* Problem statement *
Rewrite the text lines in the rows below as a JSON list of strings, one string per line, skipping blank lines. Leave the pictures out of your answer.

* Material for the task *
********
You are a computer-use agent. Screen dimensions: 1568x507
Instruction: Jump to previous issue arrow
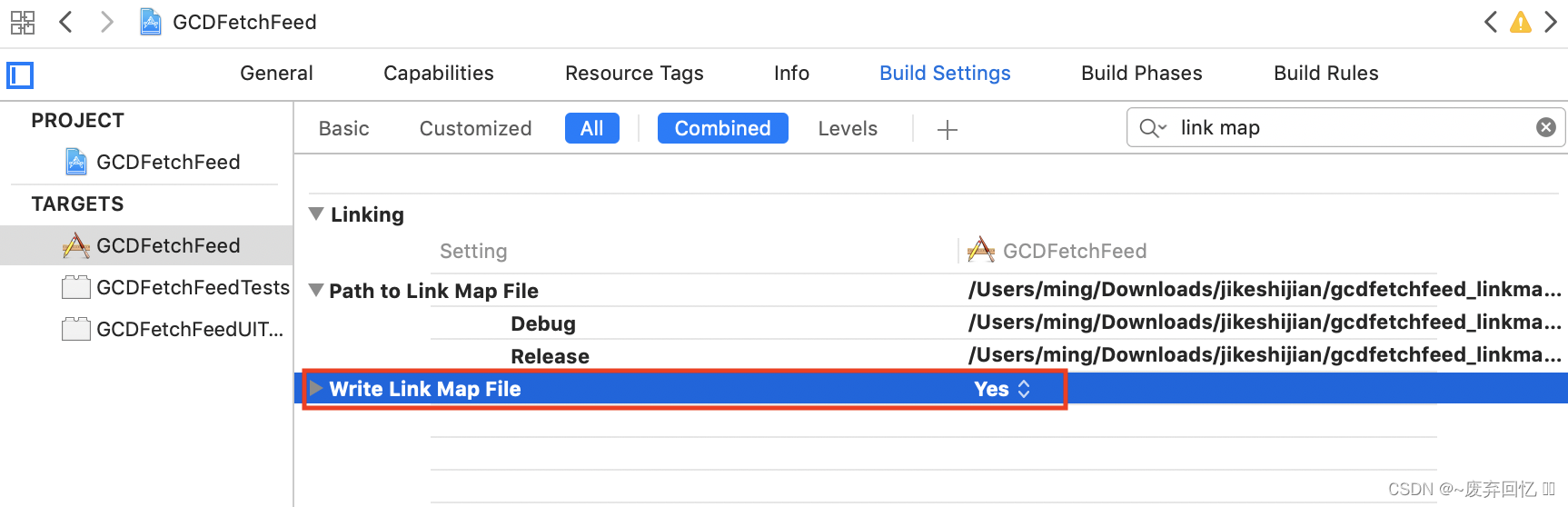(x=1491, y=22)
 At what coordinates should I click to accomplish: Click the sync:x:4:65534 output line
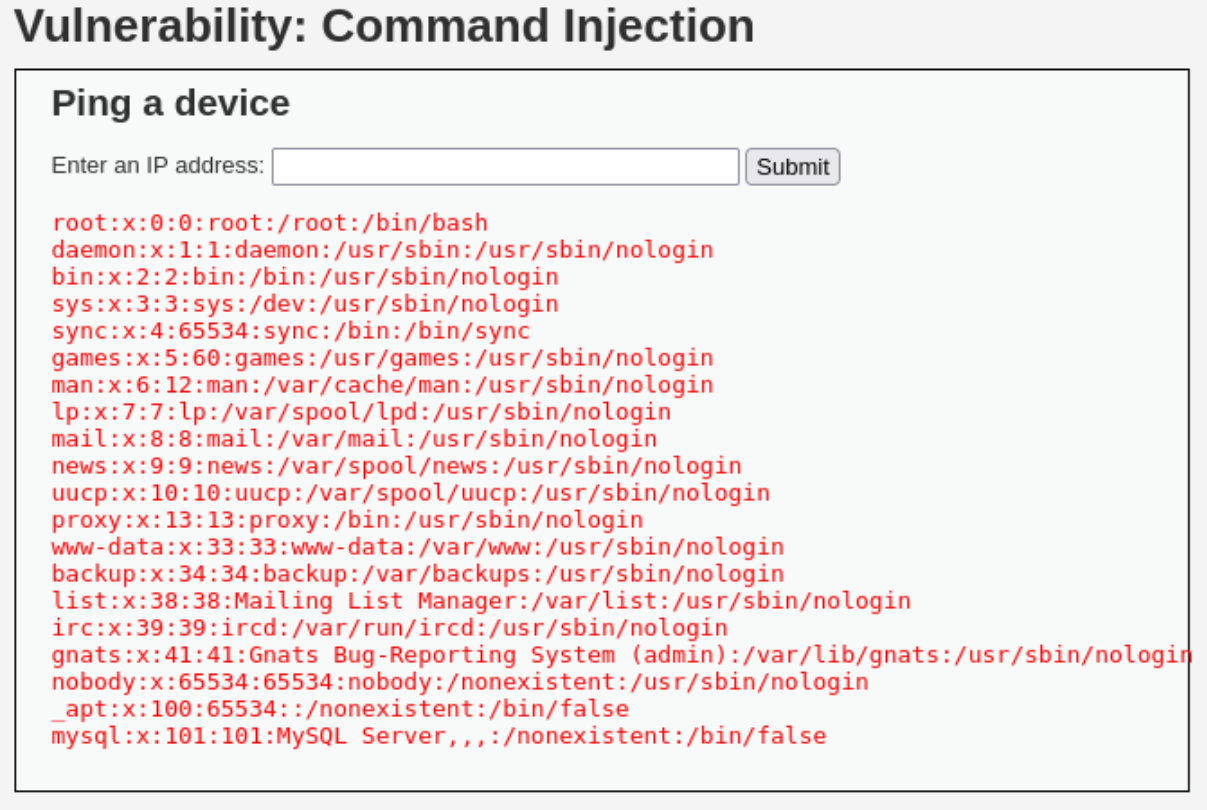point(291,331)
********
* Result for this exercise *
[
  "You are a computer-use agent. Screen dimensions: 1568x507",
  "Instruction: Jump to previous issue arrow",
  "(x=1491, y=22)",
  " At what coordinates should I click to accomplish: Click the sync:x:4:65534 output line",
  "point(291,331)"
]